Draco Loader violates CSP in Chrome Extension because of "unsafe eval"

Hi Guys,

I marked this one as urgent as it is currently breaking our popular game in chrome extensions.

Refused to load the script '<URL>' because it violates the following Content Security Policy directive: "script-src 'self' 'wasm-unsafe-eval'". Note that 'script-src-elem' was not explicitly set, so 'script-src' is used as a fallback.

Refused to load the script 'https://preview.babylonjs.com/draco_wasm_wrapper_gltf.js' because it violates the following Content Security Policy directive: "script-src 'self' 'wasm-unsafe-eval'". Note that 'script-src-elem' was not explicitly set, so 'script-src' is used as a fallback.

Chrome extensions (under Manifest v3) have a very restrictive CSP, they dont allow any usage of “eval” also you are not allowed to load any remote JS.

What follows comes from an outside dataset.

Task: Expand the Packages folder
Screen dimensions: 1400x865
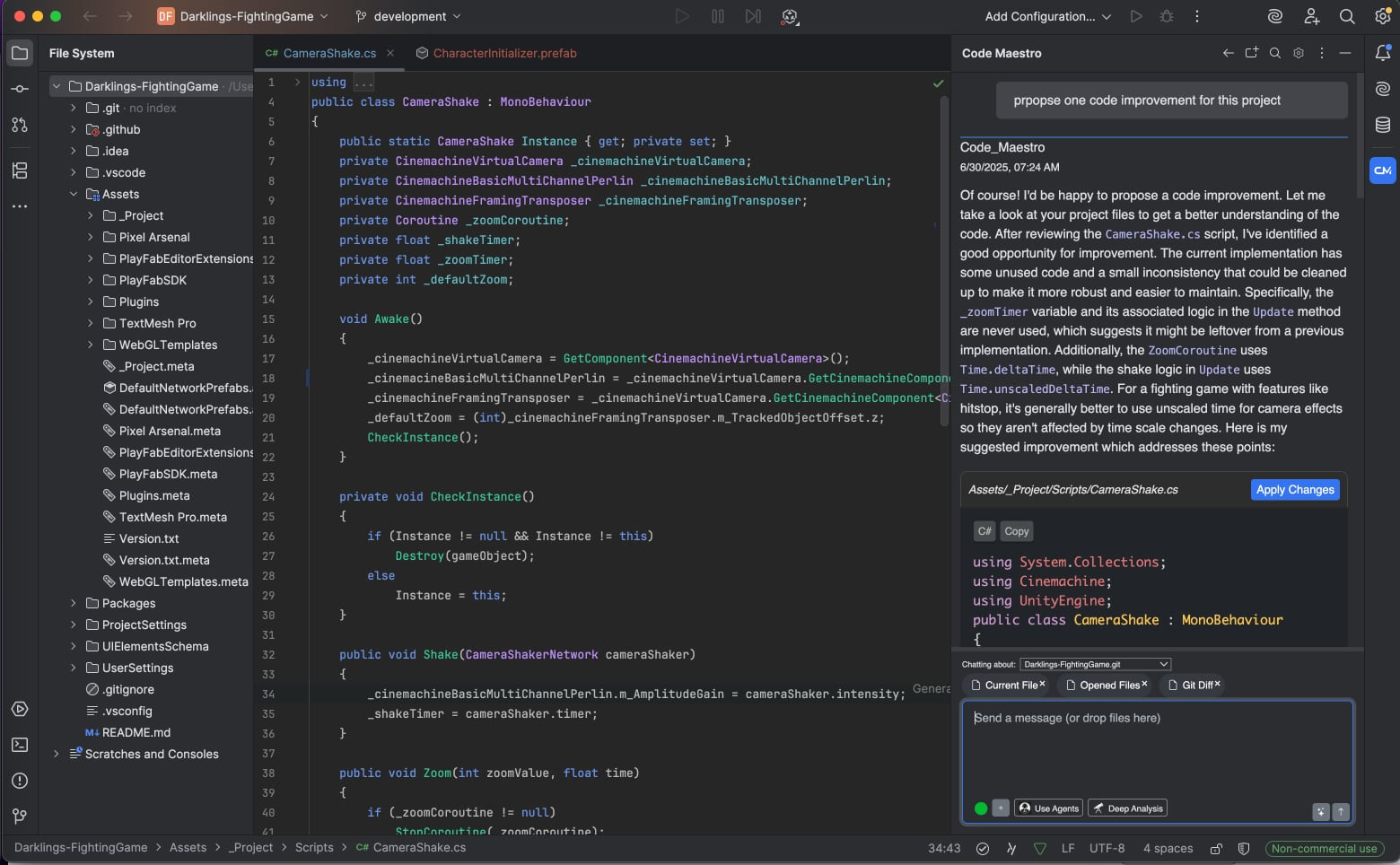Action: coord(74,603)
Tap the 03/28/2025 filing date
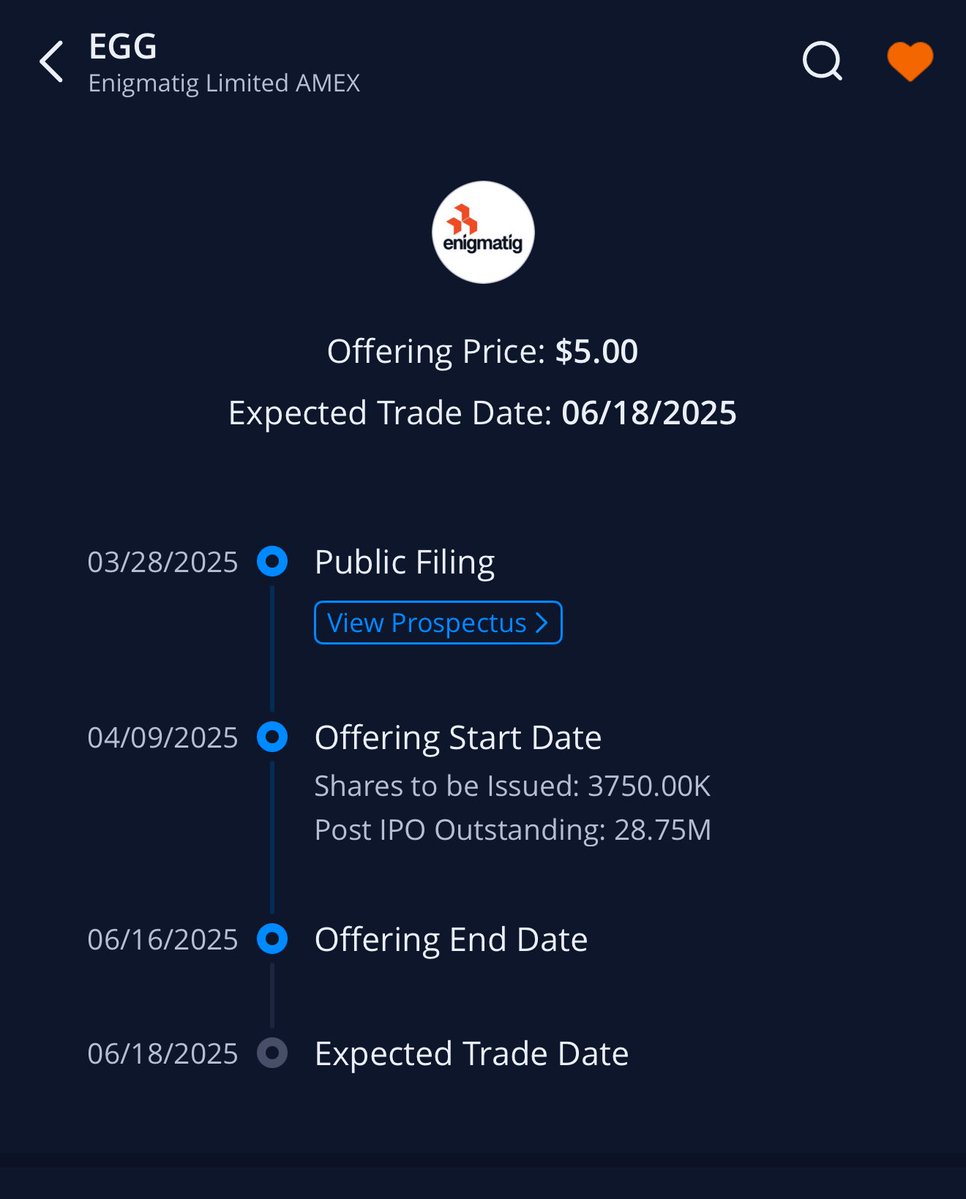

So I thought it would be a simple matter of changing the DracoCompression config to load from disk as suggested in the docs.

Unfortunately that doesnt solve the problem.

I believe this is because the loading of the draco decoder happens inside a worker via importScripts() which maybe be what is causing the issue.

What im thinking of doing is to instead import (ESM) the draco decoder from npm (GitHub - google/draco: Draco is a library for compressing and decompressing 3D geometric meshes and point clouds. It is intended to improve the storage and transmission of 3D graphics.) and then somehow override the GLTF2 loader to use the imported decoder rather than using the worker.

Has anyone else had issues around this, any suggestions?

Okay some progress. Looking through the Draco decompression source I discovered this which lets you disable web worker draco decompression.

Doing that results in a different but expected error:

failed to asynchronously prepare wasm: CompileError: WebAssembly.instantiate(): Refused to compile or instantiate WebAssembly module because neither 'wasm-eval' nor 'unsafe-eval' is an allowed source of script in the following Content Security Policy directive: "script-src 'self'"

Aborted(CompileError: WebAssembly.instantiate(): Refused to compile or instantiate WebAssembly module because neither 'wasm-eval' nor 'unsafe-eval' is an allowed source of script in the following Content Security Policy directive: "script-src 'self'")

So it is as expected. Ill see if I can disable WASM…

HUZZAH! It works!

For those that might be stumbling across this from a google search. The magic I needed to apply was:

DracoCompression.Configuration = {
  decoder: {
    fallbackUrl: "3d/draco/draco_decoder_gltf.js",
  },
};
DracoCompression.DefaultNumWorkers = 0;

This disables remote loading of the decompressor, disabled web workers AND disables WASM decompression.

3 Likes

thanks for sharing the solution :wink: